◆ **THINGS TO DO**:
A - Answer these questions using the page text about the Kennedy's single cell facility:
(i) Who joined the Sansom lab as the dedicated single cell genomics research associate?
(ii) In what year did the in-house single cell and spatial facility open?
(iii) What does the text give as the mission at the Kennedy?
B - Carry on the text about the Kennedy's single cell and spatial facility from its final sentence.

◆ **PAGE TEXT**:
In parallel, to support the growing need for single cell analysis at the Kennedy, Irina and Steve secured seed funding from Kennedy Trust for Rheumatology Research to recruit a dedicated single cell genomics research associate. Moustafa Attar joined the Sansom lab and was embedded with the single-cell team at the WHG to help Kennedy researchers perform single-cell experiments. This led to many high-profile publications over the following years including a study from the Buckley and Sansom labs that demonstrated that distinct populations of fibroblasts drive inflammation and damage in arthritis (Nature, 2019).

When more and more Kennedy groups began to generate single cell data and with the advent of complementary spatial genomics technologies, Irina and Steve led a KTRR funded effort to establish an in-house single cell and spatial facility, which opened in 2021.

How does the single cell facility support and enhance the KENNEDY's research?

The mission at the Kennedy is to carry out research that drives the development of transformative therapies for chronic inflammatory and degenerative disease. To do this, researchers need to understand the underlying processes at work in maintaining health, and explain where these processes go wrong in disease. Increasingly this means exploring the fundamental units of life; the single cell.

◆ **DATA LISTING**:
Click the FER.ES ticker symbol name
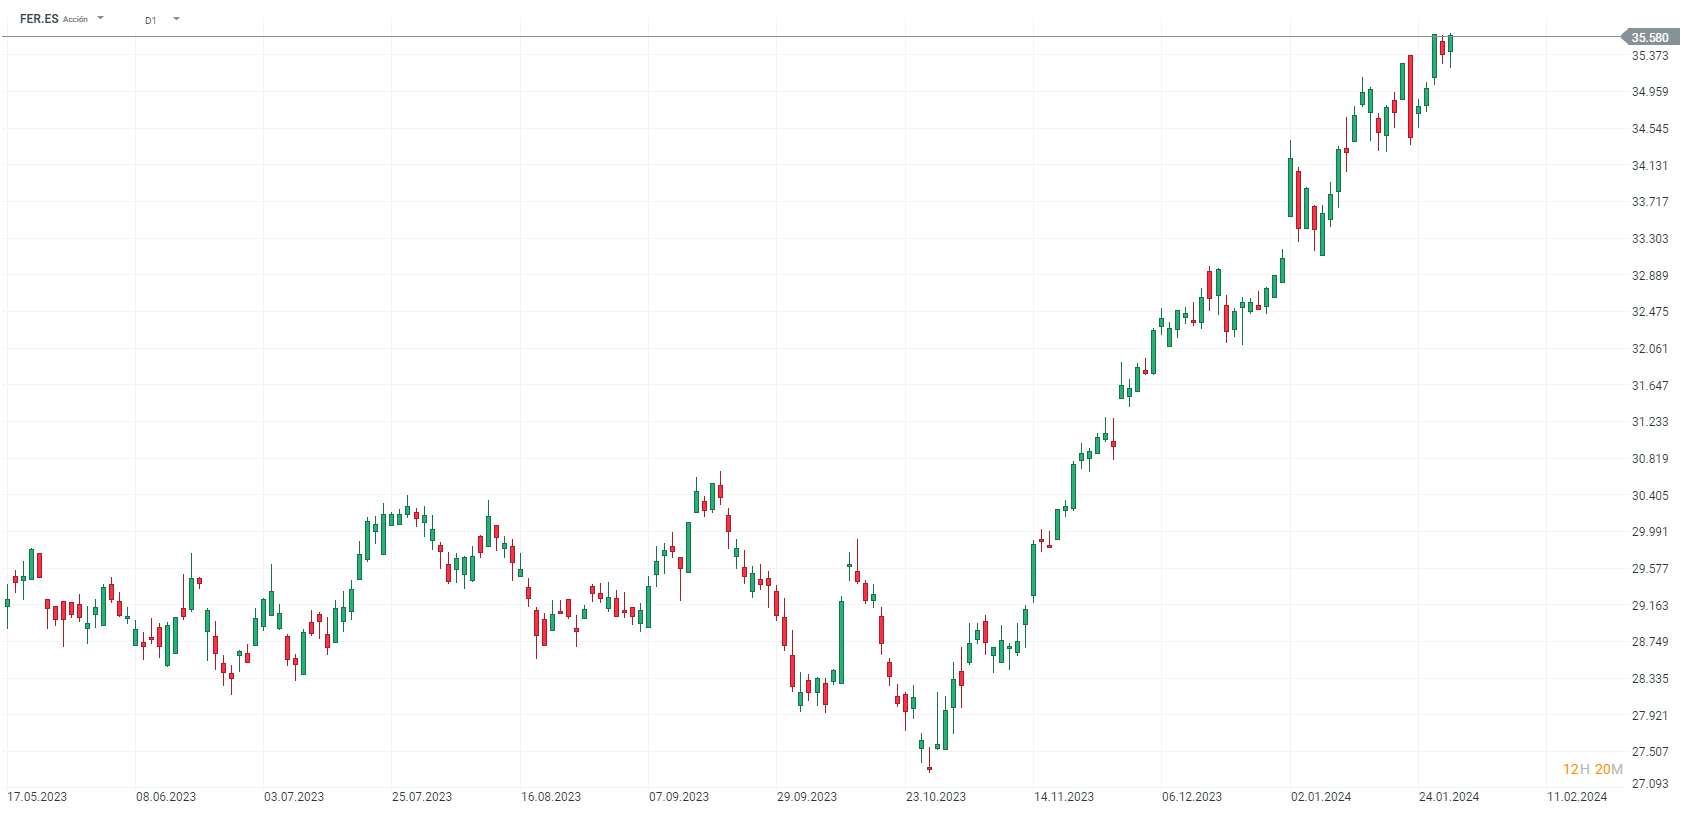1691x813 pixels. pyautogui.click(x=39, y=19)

---

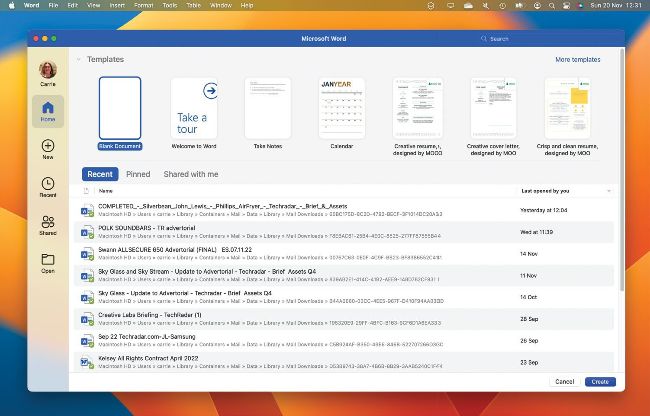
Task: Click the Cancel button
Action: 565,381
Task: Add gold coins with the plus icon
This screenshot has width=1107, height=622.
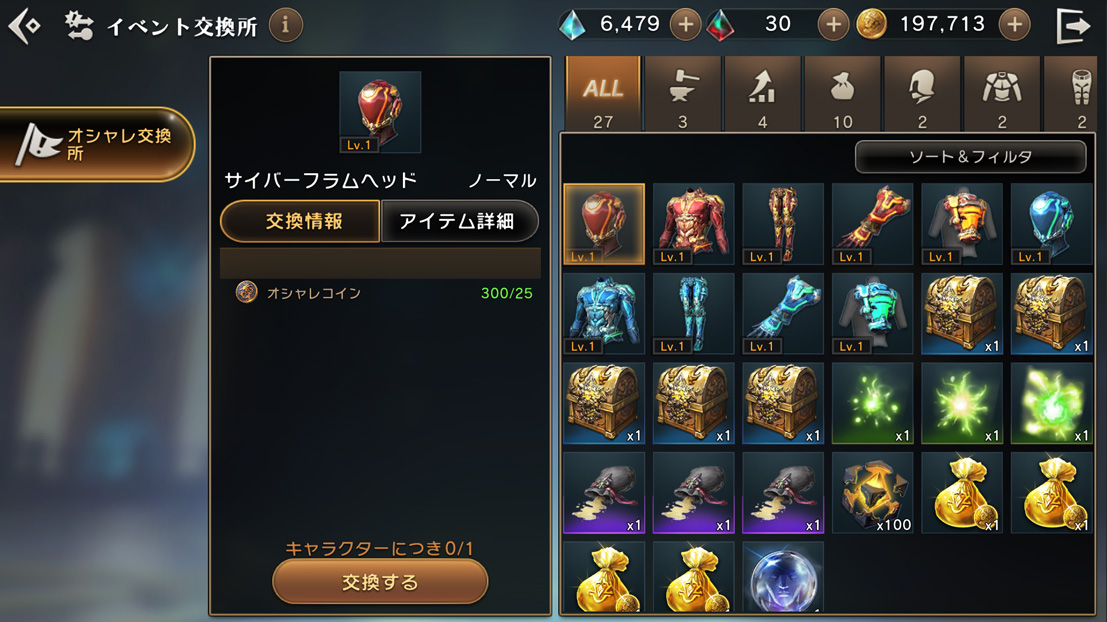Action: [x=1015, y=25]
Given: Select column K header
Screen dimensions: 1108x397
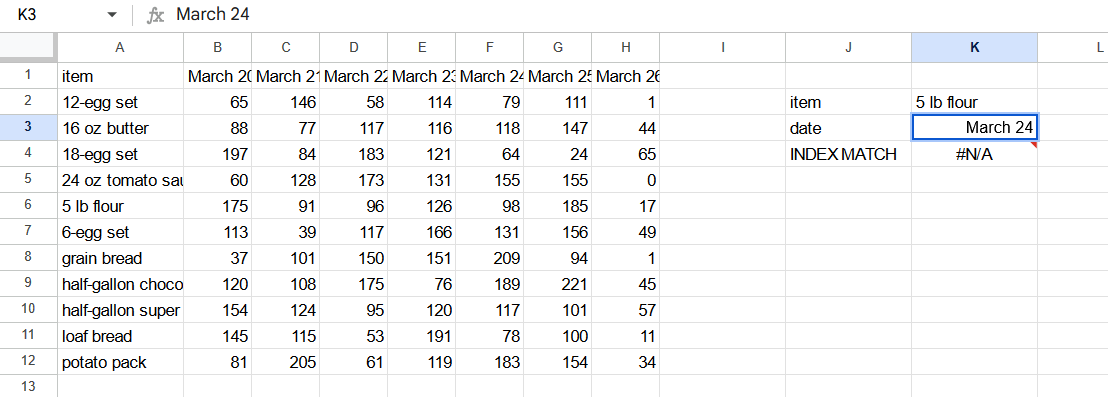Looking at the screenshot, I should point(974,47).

◆ **TASK RESPONSES**:
A -
(i) Moustafa Attar
(ii) 2021
(iii) To carry out research that drives the development of transformative therapies for chronic inflammatory and degenerative disease

B -
Most of the research projects at the Kennedy now involve some kind of understanding of cell heterogeneity in the tissue of interest. The process involves cells being isolated from the tissues which can help define the function and unique characteristics of the cell, identify different cell types, and explore how different cell types interact and change throughout their life.

"So a single cell becomes a big thing," said Irina.

As an example, single cell analysis led the Udalova lab to identify a subset of immune cells that could be a new therapeutic target to treat inflamed blood vessels. They discovered an immature population of neutrophils that accumulates in the blood of patients with Giant Cell Arteritis (GCA). These can trigger changes in blood vessel cells, potentially causing the development of inflammatory lesions.

In another study recently published in the journal Immunity, the Sansom group worked with the Arnon group to investigate how resident memory B cells can control secondary viral infections. There were many different candidate mechanisms, but single-cell analysis helped to pinpoint the role of specific cell types and signalling molecules in directing the recruitment of resident memory B cells to sites of infection.

"A key advantage of bringing capabilities in house is the ability to process samples quickly and on demand," adds Steve. "This has enabled Kennedy researchers to scale up application of single-cell approaches for clinical research. Many KIR groups now perform analysis of patient biopsies samples to study different inflammatory conditions, including, for example, study of the cellular basis of anti-TNF therapy within the A-TAP program."

our technologies.

The new facility offers a range of technologies to enable end-to-end workflows that enable the isolation of cells alongside variations of preparation and analysis.

Steve explained: "The facility is equipped with the 10x Chromium and BD Rhapsody machines for cell capture.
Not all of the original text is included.